"El amor de los jóvenes no está en el corazón, sino en los ojos". William Shakespeare. Pintura de Frank Dicksee (1884) |
Apenas había cumplido los
diecisiete años cuando lo conoció a través de un amigo común. No era del
pueblo. Vivía en otro que distaba a unos treinta y cinco kilómetros. William y Abril
congeniaron de inmediato. Al sábado siguiente vino a verla, y al otro, y al
otro. Se pusieron de acuerdo con un grupo de amigos para pasar un día de playa
y él prometió que vendría.
Se presentó en su casa tan
temprano que fue invitado a desayunar, ella no pudo probar bocado. Su padre la
miraba asombrado, ¡qué su niña estuviera desganada con lo que le gustaba comer!
Raro, muy raro.
Fue uno de esos días que no
se olvidan, paseos por la arena, chapuzones en el mar, la competición de saltos
desde el muelle, la comida ‒aunque Abril seguía sin poder tragar alimento‒ recital
de poesía, el regreso, la despedida.
Su padre la esperaba ansioso
por saber y entre pregunta y pregunta surgió quién había pagado la comida. William había querido invitarles a todos y le dejaron.

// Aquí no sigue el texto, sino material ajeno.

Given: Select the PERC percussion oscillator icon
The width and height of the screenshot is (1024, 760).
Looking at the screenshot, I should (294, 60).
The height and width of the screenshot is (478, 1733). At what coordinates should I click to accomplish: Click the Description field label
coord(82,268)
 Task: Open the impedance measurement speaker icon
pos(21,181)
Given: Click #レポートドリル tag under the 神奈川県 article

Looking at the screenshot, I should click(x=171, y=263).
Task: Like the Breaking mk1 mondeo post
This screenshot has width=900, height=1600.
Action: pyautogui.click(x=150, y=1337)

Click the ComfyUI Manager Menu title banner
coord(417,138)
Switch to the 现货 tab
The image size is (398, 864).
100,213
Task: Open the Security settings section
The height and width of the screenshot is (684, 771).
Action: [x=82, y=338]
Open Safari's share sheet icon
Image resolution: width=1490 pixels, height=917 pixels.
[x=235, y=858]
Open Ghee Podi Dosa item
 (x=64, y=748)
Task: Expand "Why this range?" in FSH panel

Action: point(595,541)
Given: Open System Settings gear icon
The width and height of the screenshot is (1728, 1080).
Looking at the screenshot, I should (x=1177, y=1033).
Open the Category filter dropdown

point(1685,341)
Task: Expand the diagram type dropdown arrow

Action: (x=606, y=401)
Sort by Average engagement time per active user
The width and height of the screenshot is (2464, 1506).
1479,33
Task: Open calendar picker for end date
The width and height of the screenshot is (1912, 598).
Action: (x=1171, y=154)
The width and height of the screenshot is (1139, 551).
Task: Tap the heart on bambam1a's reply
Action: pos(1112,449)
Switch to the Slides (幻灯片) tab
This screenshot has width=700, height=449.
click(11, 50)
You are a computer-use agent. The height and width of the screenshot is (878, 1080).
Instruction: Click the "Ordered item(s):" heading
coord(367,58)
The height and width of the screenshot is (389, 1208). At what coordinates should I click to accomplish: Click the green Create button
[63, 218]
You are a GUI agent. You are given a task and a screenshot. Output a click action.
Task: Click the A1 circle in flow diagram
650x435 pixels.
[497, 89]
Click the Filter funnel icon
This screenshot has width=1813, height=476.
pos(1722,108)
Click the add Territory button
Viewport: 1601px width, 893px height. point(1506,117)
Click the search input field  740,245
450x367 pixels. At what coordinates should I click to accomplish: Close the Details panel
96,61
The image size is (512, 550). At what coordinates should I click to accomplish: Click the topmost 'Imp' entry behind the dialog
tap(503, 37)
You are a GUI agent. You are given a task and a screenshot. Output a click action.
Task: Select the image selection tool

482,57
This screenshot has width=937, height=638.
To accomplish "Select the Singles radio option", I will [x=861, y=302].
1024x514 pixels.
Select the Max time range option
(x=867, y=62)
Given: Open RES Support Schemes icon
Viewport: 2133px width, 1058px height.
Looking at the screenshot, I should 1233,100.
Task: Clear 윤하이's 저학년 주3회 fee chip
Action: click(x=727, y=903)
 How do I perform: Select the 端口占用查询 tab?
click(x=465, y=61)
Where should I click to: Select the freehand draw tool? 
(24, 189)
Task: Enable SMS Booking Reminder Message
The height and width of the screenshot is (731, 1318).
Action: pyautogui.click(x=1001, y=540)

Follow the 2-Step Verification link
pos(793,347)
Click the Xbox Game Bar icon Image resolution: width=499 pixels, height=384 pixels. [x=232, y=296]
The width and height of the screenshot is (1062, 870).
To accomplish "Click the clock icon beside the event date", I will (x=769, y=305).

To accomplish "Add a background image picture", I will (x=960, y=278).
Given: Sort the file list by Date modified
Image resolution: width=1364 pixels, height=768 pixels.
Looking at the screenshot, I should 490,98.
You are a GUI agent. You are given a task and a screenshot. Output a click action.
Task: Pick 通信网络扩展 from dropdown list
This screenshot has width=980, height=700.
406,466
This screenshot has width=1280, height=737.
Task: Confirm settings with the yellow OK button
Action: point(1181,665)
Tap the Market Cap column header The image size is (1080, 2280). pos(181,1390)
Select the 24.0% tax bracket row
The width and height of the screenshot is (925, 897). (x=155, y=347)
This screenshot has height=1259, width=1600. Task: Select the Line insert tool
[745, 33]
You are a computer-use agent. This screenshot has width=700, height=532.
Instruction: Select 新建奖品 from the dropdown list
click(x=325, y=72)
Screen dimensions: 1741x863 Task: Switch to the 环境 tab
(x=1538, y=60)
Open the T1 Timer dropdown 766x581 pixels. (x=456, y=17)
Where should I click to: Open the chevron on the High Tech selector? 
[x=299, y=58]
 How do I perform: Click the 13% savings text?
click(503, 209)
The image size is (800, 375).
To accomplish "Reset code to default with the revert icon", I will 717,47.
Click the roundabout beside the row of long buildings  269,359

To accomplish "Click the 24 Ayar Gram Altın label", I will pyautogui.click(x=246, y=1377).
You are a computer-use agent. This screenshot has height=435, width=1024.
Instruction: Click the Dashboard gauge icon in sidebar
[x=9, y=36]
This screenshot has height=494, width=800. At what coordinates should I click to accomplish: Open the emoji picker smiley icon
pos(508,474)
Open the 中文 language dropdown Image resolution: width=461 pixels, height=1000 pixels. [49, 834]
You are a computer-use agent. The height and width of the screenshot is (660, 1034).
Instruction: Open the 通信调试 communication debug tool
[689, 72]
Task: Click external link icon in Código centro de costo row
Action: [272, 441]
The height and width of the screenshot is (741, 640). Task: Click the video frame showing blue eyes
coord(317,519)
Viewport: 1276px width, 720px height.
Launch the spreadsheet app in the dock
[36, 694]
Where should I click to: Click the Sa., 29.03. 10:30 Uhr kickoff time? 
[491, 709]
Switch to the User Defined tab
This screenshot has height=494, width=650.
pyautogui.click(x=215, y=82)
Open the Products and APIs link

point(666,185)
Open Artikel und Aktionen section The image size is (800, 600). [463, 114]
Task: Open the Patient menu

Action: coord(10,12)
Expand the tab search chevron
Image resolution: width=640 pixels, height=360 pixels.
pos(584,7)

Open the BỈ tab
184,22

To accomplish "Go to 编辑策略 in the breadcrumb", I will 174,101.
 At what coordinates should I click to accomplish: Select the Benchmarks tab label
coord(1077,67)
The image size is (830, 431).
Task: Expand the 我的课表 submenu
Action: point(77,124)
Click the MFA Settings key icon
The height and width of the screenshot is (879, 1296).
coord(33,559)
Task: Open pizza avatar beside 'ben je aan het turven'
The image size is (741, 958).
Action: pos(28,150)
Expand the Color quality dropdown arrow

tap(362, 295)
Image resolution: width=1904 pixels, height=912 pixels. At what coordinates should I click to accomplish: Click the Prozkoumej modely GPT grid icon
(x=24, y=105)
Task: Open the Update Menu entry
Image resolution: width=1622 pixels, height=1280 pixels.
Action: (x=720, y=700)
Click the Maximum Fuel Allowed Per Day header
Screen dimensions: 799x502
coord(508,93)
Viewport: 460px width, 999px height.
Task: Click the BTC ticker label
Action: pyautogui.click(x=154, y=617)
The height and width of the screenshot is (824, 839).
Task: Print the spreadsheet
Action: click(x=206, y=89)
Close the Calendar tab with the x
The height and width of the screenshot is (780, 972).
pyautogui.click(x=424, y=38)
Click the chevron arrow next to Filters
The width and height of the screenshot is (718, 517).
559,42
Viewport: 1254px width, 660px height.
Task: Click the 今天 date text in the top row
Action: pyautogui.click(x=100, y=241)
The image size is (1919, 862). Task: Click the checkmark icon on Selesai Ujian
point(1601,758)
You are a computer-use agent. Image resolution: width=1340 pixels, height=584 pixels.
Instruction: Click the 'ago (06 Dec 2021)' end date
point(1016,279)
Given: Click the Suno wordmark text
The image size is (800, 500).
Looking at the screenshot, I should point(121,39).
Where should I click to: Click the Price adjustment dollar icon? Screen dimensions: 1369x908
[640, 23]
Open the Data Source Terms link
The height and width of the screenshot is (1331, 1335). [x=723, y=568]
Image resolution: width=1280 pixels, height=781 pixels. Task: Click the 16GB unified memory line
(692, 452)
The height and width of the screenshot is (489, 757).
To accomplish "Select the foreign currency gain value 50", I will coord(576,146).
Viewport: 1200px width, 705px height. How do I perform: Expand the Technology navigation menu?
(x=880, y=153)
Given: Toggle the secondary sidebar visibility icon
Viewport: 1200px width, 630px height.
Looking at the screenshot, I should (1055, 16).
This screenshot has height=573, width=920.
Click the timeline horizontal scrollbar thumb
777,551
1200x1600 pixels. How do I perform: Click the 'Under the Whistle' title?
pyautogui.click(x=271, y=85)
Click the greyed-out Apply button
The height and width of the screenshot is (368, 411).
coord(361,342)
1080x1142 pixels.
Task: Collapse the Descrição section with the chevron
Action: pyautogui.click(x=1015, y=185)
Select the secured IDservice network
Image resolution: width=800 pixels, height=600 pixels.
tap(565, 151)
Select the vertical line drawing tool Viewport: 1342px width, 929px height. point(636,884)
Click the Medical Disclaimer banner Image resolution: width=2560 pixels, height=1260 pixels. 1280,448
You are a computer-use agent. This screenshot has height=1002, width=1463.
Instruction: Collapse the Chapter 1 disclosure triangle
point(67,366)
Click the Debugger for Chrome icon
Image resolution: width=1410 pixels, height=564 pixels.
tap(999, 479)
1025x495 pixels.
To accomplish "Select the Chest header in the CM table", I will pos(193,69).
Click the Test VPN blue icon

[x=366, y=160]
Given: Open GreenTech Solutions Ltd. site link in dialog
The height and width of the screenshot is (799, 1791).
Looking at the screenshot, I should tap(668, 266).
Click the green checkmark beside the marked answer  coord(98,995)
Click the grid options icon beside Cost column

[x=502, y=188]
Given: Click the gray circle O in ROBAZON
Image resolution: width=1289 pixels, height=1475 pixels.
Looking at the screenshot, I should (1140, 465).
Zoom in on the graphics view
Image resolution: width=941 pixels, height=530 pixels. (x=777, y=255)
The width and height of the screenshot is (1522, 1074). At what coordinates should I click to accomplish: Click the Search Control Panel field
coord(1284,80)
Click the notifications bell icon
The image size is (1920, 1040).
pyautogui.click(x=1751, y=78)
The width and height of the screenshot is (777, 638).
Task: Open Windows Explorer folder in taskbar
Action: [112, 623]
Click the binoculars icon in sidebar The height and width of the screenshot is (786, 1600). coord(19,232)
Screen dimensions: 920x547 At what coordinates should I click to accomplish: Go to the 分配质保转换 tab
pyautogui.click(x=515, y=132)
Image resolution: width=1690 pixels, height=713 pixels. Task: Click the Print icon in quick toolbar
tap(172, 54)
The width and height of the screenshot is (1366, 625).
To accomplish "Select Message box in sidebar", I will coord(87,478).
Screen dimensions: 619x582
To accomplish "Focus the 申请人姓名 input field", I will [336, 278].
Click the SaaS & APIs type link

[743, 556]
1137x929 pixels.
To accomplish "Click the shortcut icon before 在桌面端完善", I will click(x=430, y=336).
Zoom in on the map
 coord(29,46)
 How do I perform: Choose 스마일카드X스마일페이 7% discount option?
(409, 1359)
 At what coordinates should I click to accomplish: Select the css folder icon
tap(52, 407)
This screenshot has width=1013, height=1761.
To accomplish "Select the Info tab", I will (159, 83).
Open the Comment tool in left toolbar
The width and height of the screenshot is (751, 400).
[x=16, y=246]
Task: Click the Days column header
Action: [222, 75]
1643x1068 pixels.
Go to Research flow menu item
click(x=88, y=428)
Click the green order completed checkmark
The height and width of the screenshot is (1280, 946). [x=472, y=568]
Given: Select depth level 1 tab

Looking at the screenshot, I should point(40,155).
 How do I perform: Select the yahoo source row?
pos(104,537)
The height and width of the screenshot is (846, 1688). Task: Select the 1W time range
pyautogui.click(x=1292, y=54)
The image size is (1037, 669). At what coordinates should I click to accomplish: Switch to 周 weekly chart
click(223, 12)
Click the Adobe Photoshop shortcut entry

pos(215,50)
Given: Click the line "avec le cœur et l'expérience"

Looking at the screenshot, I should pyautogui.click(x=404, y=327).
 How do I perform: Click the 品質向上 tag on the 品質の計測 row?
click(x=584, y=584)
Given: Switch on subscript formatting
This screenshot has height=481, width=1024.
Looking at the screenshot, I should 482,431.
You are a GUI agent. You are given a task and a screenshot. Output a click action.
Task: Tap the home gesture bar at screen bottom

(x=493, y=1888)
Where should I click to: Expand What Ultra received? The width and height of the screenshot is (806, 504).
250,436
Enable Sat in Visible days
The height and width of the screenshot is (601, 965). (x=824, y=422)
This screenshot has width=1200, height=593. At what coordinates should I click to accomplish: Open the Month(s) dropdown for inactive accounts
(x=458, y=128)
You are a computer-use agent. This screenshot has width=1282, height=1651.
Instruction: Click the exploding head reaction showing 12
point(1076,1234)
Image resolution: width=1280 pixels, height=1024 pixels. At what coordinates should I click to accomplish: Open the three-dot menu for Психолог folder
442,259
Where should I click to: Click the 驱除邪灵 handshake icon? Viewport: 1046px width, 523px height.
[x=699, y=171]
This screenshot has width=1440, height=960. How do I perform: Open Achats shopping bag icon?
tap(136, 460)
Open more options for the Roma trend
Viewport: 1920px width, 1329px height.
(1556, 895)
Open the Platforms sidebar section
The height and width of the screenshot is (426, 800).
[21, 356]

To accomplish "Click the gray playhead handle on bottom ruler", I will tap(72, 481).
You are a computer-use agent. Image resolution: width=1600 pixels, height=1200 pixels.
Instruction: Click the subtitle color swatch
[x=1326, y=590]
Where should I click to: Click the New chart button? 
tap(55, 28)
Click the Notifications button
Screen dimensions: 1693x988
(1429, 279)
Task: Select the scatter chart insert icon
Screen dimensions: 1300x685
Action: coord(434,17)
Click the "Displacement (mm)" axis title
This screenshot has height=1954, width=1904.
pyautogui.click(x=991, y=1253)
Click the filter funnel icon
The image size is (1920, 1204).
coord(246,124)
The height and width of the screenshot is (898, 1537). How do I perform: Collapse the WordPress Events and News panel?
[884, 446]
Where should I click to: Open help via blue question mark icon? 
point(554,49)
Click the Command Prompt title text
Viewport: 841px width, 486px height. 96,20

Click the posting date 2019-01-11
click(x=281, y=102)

‒Ese no vuelve ‒pronosticó su
padre riendo hasta con la barriga.
Al día siguiente, por
cuestiones de trabajo, Shakespeare enamorado pasó por el pueblo y entró
a saludarla. Fue un instante. Solo se dijeron «Hola», y se rieron, «¿Todo bien?»
preguntó con ansias, «Sí» y se rieron, «Hasta el sábado» y allí seguían uno
frente al otro. Al final caminando de espaldas William se subió al coche. Abril
tuvo que llevar ese día el brazo en cabestrillo de tanto agitarlo diciendo
adiós.
Corrió en busca de su padre:
‒¡Ha vuelto, ha vuelto! ‒gritaba
saltando a su alrededor.
‒Ese chico es inteligente y tiene
un gusto exquisito ‒aseguró el orgulloso progenitor besándola en la frente.
Un año después el tren de los
sueños cumplidos no tuvo a bien parar en la estación donde ellos aguardaban, el
destino tenía otros planes y los condujo por caminos diferentes.